Located close to Arm’s headquarters, the data centre is part of a £200 million campus project that once fully built will support an IT load of over 35MW across 150,000 sq ft of technical space.
Lee Myall, appointed CEO of Kao Data in November 2020, said: “Kao Data is delighted to be hosting the UK’s most powerful supercomputer, NVIDIA’s Cambridge-1.
“By deploying it within a facility dedicated to HPC, and powering it with 100% renewable energy, this pioneering system will underpin critical bioinformatics research and lead the UK’s post-pandemic efforts to build-back-better.”
NVIDIA’s investment in the Cambridge-1 supercomputer comes as the company continues with the process to acquire semiconductor designer Arm from Japan’s SoftBank Group Corp (TYO: 9984).

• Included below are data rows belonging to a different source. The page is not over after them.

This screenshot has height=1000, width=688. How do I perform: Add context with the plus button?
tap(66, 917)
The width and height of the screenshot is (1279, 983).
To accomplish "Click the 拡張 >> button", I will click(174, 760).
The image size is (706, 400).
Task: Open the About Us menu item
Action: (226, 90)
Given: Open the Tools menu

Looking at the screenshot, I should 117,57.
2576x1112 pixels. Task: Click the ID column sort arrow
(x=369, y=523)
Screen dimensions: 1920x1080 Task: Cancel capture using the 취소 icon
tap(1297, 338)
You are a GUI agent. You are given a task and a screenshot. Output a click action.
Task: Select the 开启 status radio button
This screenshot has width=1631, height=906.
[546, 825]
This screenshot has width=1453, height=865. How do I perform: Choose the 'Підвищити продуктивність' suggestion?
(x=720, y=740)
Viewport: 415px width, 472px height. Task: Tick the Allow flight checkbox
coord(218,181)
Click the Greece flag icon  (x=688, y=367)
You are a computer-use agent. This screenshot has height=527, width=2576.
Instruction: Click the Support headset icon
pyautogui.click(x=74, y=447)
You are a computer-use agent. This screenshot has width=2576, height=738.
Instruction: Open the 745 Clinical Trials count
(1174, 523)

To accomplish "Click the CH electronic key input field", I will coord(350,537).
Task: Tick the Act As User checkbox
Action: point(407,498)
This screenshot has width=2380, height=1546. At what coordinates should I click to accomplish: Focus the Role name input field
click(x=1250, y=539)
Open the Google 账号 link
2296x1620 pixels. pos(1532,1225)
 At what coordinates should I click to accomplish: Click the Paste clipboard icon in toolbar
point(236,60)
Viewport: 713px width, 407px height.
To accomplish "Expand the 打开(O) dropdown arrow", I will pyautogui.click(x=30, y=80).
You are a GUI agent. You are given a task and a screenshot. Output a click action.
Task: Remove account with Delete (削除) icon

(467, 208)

The deal was originally announced in September 2020 and has been under strong scrutiny ever since.
Industry regulators and tech giants including Google, Qualcomm, Microsoft and others, have expressed their concerns over the acquisition.
This is due to the fact that Arm’s processors are found in the large majority of mobile devices as well as gaining market traction within the computer segment. Arm’s work is the basis on each companies like Apple, Samsung, Intel, Qualcomm and Nvidia manufacture their products.
Industry worries sit on the fact that if acquired by NVIDIA, Arm would be slowly pushed to serving NVIDIA’s interests more than other brands, therefore losing its manufacturer-neutral stance.
The US Federal Trade Commission (FTC), UK Competitions and Markets Authority (CMA) and the European Commission have all launched investigations into the deal.
Nevertheless, CEO Huang has recently said he is confident that the deal will go ahead, and should be greenlighted by early 2022.
As recently as last week, he complemented he said in a blog post: “The UK is vibrant, with great researchers and scientists. We are at the beginning of a new revolution, made possible by AI breakthroughs; we just need to lean into it really hard because we can make great strides, great contributions.
“The UK has every reason to be proud of Arm and its achievements and contributions to the world. We would like to combine the CPU capabilities of Arm with the artificial intelligence capability of NVIDIA to create new ideas, new innovations.”